Greek Prime Minister George Papandreou, above, and conservative rival… (Petros Giannakouris / Associated…)
Reporting from Athens — Under pressure to solve Greece's financial crisis, beleaguered Prime Minister George Papandreou telephoned his political nemesis, conservative party leader Antonis Samaras.
"Antonis," he said, "things are looking tough. Let us form a national salvation government."
Samaras was taken aback at first by the June call. Still, within 20 minutes, the two men — once close friends and dormmates at Amherst College in Massachusetts — had come to an agreement.
To turn the cash-strapped country in the right direction, Papandreou would resign and a team of technocrats would help take charge of Greece's finances, including renegotiating controversial austerity measures imposed by Athens' international creditors.
But the agreement fell apart about as quickly as it had come together, as Papandreou's aides, including younger brother Nick, pulled him back from what they described as a show of "weak political retreat," said sources close to the prime minister, government and opposition officials.
Instead, Papandreou, the socialist leader controlling a four-seat majority in Parliament, kept his job and immediately negotiated $157 billion in loans from his European peers to help Greece pay its bills, on top of a nearly identical rescue package last year.
Samaras, seeing an increasingly angry electorate faced with rising unemployment and new belt-tightening measures, pressed for early elections. Polls show Samaras could become the next prime minister.
The two men have locked horns in a rash of recent debates, trading unprecedented personal jabs and polarizing Greece's already high-octane political climate even further.
As Greece grapples with its debt crisis, the interplay of these two men, who met as boys, remains at the center of the issue.
Papandreou, 59, is the scion of a political dynasty; Samaras, 60, comes from Greek aristocracy. They rubbed shoulders at Athens College, a prep school polishing Greece's elite, and bonded years later at Amherst, under the heavy timber trusses of Charles Pratt Dormitory.
There and elsewhere, as great groundswells of popular movements infused their minds, Papandreou and Samaras, beneficiaries of privileged and sheltered upbringings, refashioned their values, identities and even their looks.
At one point, college mates recall, Papandreou and Samaras sported scruffy Vandykes in shows of defiance to the Greek military junta, which, among other things, banned beards during its 1967-74 rule of their country.
"One [Papandreou] was like a loyal and friendly Labrador; the other [Samaras], an Afghan wolfhound," quipped Philip Tsiaras, a New York-based artist who also boarded at Pratt. "They were temperamental opposites, but somehow complemented each other. It was their forced isolation … that brought them together."
Samaras' passion for politics was never in doubt, friends said. The question was Papandreou, who later headed for Britain to study sociology at the London School of Economics as Samaras moved on to Harvard Business School.
"He told me many times that he did not want to become prime minister," Papandreou's brother Nick said in a recent interview.
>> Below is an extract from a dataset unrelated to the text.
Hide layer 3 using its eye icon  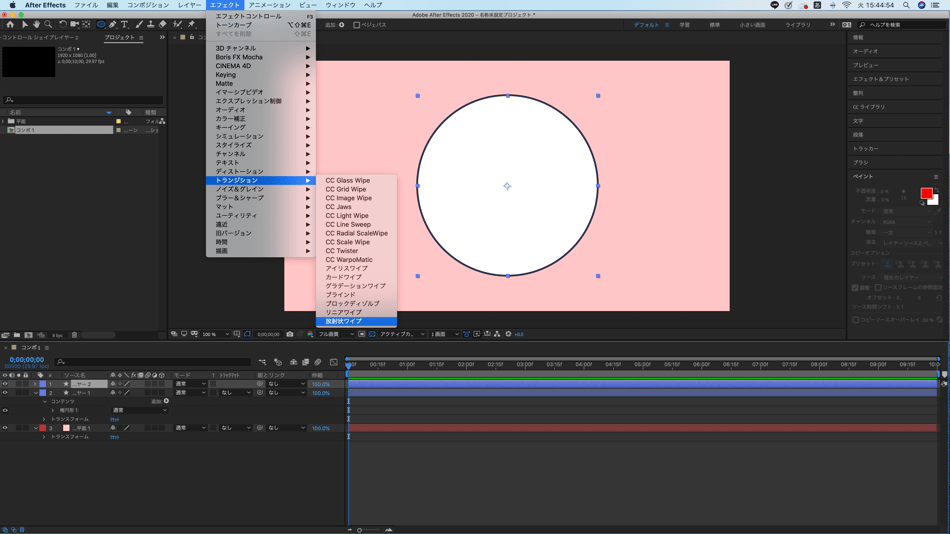tap(5, 428)
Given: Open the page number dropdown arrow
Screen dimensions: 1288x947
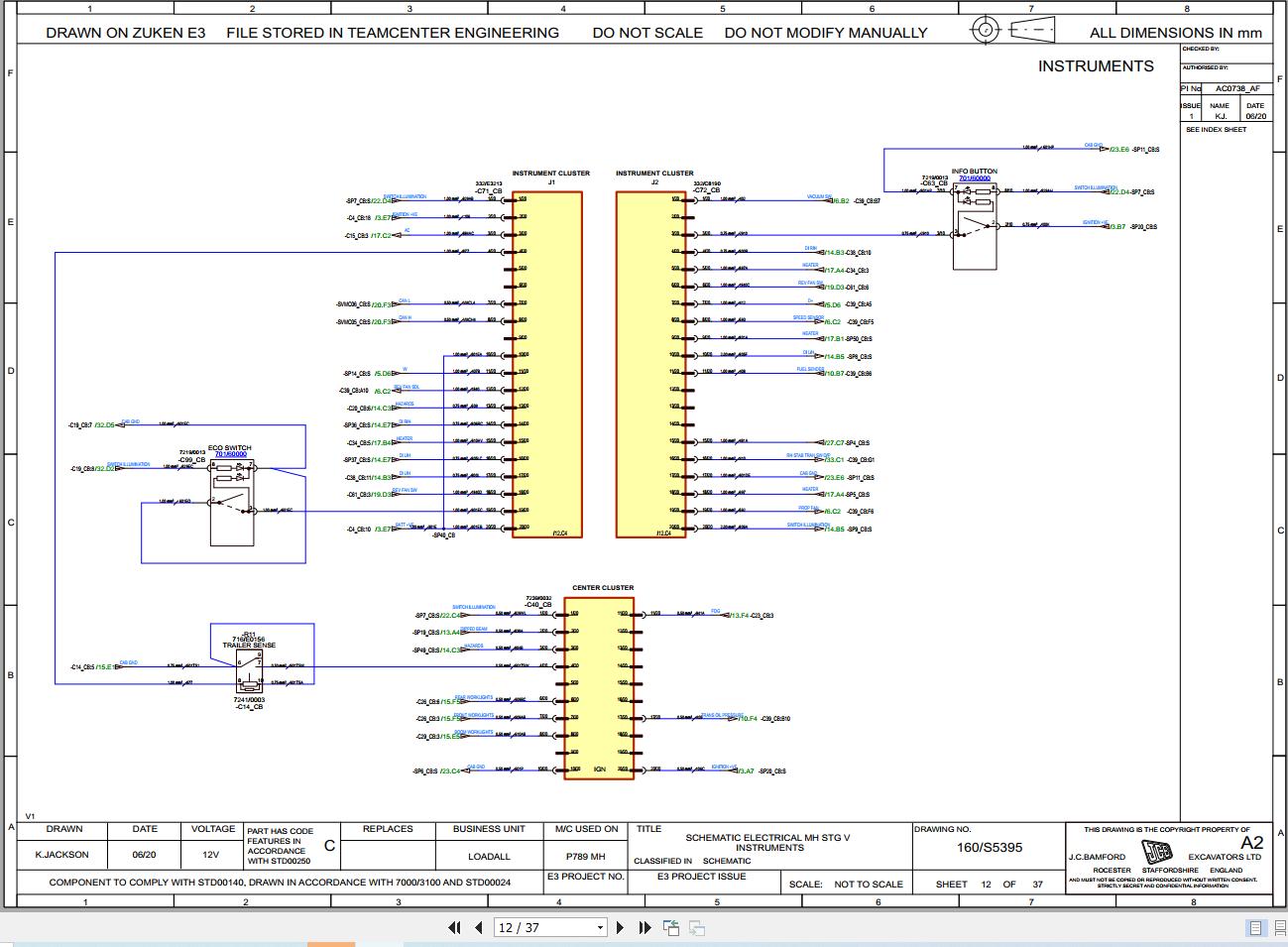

The two men bonded in the back benches of Parliament in the 1980s, reminiscing about their college years in between heated political debates and crossfire. Papandreou and Samaras saw their political fortunes flourish, and flounder, in the years that followed.
By 2009, each held leadership positions at the country's darkest hour: the onset of a debt crisis threatening to destabilize Europe's single currency and global financial markets.
Though Samaras supports the budgetary and economic reforms, such as privatization of state enterprises, that are supposed to save Greece, he has repeatedly refused to sign on to a fresh batch of austerity measures as the country enters its fourth year of deep recession.
"What we need the most," he said in a phone interview, "is a change in policy mix so that we can regenerate recovery, reduce the deficit and service our debt."
"That the government moved to get a new and revised deal" with its creditors, Samaras said, "is an admission of what we've been saying all along: that the policy adopted until now has failed."
But the new bailout deal worked out by Papandreou, including easier terms to help Athens pay down its nearly $500-billion debt, has generated some hope in the country.
"Papandreou and PASOK [his political party] are far from over," said Dimitris Mavros, director of the MRB Hellas polling group.
Recent polls show Samaras' New Democracy party leading by as much as 4 percentage points. But with voter apathy reaching 38%, experts said, it was unclear whether any candidate could lead an effective government without a coalition partner.
"I am prepared to negotiate and take the responsibility of any policy that has a good chance of working," Samaras said. "Anything else will just serve to hide problems or prolong them. We need problem solving, not procrastination."
Carassava is a special correspondent.